Source material:

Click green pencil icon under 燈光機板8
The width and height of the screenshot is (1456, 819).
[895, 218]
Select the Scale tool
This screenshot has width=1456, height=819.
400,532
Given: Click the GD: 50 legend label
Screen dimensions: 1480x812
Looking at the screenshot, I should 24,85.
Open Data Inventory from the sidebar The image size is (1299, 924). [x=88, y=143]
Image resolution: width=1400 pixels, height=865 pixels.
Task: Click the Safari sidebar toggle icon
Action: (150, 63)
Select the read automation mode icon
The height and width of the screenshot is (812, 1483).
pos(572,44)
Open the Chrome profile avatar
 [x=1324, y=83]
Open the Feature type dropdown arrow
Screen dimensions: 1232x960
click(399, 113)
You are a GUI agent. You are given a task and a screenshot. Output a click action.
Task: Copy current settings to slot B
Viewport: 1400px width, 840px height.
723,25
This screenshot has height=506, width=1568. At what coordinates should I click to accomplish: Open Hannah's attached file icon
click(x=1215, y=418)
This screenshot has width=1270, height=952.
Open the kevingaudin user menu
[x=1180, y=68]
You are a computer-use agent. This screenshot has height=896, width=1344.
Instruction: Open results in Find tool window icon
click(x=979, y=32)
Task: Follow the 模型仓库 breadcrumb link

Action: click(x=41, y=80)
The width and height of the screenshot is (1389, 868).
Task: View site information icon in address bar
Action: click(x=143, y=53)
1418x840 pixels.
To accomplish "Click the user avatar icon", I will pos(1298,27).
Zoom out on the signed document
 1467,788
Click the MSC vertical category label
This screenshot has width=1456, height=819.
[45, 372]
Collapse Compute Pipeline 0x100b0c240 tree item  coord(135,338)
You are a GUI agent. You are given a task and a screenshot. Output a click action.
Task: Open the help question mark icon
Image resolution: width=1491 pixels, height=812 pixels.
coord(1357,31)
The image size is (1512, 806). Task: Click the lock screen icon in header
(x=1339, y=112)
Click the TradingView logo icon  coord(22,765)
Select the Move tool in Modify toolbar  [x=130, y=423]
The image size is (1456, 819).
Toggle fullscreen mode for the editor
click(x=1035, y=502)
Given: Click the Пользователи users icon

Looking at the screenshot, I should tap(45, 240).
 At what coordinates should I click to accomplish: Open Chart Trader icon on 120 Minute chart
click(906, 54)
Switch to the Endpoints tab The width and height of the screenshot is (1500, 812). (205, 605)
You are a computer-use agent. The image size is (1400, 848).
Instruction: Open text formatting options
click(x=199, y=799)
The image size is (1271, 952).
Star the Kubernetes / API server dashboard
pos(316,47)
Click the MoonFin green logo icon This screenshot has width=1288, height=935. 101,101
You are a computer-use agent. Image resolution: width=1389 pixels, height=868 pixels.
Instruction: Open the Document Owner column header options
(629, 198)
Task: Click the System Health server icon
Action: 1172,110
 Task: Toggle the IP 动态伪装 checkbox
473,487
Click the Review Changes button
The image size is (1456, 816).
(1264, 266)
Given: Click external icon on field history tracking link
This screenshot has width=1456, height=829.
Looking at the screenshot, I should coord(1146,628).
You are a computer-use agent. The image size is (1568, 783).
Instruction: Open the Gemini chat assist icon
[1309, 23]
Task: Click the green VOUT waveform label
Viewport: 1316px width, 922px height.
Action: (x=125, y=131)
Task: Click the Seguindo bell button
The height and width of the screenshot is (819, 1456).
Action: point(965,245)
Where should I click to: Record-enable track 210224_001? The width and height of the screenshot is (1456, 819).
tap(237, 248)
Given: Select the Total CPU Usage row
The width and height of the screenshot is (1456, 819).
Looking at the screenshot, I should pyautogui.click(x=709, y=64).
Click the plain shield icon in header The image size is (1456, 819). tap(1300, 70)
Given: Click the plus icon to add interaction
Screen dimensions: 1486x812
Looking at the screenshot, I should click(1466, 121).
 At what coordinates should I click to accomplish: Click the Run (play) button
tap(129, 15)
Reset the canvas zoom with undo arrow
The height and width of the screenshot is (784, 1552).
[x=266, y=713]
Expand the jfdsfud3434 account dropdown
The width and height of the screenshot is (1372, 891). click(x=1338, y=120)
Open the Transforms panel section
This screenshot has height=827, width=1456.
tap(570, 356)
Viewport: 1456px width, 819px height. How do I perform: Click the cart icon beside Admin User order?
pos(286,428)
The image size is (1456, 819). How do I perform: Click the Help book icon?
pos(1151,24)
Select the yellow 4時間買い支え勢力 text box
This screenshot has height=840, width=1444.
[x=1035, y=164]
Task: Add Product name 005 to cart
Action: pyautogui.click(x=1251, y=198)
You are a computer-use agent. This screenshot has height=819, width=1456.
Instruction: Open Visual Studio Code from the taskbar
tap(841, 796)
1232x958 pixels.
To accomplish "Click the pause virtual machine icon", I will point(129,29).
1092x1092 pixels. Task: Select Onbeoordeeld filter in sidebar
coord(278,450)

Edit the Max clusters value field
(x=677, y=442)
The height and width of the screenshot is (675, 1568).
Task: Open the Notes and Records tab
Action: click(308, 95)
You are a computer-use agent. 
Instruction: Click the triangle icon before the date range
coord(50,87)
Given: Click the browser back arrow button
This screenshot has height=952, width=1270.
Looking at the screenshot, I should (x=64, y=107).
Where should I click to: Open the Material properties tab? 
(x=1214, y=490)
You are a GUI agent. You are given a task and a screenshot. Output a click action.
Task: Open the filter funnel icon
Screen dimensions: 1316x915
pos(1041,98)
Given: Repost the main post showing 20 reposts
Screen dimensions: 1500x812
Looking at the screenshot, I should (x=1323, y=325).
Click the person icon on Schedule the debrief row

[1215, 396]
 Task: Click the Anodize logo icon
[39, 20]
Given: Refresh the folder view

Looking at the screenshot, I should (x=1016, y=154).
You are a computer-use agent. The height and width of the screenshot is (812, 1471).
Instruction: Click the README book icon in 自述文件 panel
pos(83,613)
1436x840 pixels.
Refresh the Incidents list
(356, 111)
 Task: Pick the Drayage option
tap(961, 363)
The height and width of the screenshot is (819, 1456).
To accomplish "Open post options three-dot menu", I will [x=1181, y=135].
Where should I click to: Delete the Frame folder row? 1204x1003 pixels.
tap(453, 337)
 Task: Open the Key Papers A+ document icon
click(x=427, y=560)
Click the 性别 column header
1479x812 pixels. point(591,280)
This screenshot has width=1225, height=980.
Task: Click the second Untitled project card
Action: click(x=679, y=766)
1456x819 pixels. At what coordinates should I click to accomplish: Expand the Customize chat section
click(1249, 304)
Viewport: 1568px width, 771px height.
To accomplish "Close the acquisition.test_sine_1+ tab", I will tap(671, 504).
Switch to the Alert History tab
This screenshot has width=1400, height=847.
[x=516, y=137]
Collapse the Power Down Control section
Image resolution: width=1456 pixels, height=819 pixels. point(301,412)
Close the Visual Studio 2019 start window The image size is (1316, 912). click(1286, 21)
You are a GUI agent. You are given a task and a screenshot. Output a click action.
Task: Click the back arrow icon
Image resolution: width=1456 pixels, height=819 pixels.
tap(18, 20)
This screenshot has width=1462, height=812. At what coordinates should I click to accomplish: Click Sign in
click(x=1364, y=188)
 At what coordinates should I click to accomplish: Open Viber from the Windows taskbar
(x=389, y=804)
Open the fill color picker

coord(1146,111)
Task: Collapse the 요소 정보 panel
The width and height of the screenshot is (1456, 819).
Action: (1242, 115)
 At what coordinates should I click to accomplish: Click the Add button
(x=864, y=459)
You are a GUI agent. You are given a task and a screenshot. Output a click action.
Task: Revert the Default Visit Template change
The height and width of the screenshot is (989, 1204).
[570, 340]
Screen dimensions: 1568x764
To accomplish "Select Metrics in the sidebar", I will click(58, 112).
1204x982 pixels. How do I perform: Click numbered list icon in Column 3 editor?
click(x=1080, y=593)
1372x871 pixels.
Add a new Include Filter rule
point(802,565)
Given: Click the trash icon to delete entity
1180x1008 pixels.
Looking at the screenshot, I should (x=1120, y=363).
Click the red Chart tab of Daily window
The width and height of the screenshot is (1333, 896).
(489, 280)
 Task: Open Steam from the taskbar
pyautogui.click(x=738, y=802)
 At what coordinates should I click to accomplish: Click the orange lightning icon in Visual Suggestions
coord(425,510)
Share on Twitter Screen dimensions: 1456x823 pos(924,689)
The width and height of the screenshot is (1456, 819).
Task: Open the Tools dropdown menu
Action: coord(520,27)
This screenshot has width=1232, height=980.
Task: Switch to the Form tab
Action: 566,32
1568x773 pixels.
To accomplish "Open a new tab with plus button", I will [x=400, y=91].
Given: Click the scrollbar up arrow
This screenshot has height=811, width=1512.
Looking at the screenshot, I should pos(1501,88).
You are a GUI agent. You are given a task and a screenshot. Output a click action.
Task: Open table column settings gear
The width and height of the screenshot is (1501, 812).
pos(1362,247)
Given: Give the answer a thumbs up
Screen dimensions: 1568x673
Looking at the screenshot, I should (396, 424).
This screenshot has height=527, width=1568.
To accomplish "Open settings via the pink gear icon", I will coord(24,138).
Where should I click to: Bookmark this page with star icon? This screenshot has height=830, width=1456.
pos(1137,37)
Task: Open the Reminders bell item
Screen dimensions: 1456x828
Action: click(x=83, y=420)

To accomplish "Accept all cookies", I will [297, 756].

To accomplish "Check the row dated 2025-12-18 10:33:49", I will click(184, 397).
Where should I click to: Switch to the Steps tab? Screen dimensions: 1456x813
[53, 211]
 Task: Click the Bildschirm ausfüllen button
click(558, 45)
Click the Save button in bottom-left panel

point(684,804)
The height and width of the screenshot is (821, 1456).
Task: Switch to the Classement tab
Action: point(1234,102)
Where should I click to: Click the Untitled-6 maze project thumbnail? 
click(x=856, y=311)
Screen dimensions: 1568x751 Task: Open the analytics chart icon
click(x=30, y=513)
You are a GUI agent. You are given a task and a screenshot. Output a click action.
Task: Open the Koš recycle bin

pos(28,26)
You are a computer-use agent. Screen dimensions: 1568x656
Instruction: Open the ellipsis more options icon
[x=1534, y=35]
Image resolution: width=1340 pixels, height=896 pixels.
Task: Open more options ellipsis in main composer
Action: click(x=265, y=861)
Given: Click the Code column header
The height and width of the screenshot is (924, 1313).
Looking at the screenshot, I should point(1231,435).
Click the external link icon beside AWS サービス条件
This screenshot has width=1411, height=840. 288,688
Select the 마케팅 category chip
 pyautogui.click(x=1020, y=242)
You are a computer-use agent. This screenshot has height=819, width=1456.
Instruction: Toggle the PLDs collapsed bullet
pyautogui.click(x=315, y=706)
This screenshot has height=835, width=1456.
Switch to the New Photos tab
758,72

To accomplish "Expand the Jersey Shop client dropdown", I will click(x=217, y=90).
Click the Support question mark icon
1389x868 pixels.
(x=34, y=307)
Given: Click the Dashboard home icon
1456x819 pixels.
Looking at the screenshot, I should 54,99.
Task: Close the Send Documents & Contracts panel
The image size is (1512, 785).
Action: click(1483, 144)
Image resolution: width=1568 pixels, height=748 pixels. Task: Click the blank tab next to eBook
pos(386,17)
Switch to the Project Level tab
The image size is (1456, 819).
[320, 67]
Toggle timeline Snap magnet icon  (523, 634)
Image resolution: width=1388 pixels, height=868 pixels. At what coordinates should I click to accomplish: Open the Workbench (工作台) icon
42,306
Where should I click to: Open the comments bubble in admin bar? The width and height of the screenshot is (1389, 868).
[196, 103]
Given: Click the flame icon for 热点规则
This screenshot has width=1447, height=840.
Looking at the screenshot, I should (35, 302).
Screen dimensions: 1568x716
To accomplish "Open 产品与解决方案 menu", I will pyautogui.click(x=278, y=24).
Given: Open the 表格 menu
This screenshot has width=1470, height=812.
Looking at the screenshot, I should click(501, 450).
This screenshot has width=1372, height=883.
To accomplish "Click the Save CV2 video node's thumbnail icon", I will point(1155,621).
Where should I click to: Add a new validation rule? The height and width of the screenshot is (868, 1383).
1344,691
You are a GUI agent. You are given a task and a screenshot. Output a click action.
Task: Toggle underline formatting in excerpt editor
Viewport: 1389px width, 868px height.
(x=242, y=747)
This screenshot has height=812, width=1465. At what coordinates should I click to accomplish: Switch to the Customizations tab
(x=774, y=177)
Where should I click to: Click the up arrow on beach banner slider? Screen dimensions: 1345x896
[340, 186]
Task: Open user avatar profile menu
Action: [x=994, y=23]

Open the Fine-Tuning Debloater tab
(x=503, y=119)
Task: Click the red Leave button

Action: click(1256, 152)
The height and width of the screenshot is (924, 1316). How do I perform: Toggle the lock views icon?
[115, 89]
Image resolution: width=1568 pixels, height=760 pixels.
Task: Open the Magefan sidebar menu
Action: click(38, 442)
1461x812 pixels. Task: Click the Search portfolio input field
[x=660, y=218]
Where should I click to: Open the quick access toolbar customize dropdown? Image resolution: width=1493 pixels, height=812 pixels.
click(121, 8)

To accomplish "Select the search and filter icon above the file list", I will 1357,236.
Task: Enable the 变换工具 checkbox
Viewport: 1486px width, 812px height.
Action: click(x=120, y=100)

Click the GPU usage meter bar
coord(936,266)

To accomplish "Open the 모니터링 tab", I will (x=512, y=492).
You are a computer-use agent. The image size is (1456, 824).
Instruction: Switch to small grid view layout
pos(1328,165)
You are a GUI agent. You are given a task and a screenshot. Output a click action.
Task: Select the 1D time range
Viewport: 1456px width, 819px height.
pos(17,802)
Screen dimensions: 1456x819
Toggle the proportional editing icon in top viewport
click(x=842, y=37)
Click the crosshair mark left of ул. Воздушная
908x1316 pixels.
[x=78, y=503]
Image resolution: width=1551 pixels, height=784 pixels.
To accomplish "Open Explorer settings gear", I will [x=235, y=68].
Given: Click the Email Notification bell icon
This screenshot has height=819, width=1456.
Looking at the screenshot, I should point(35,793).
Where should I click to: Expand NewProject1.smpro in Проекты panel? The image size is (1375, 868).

Exercise objective: Looking at the records above, please work out how many lines contain "green" and state only that number.

Response: 3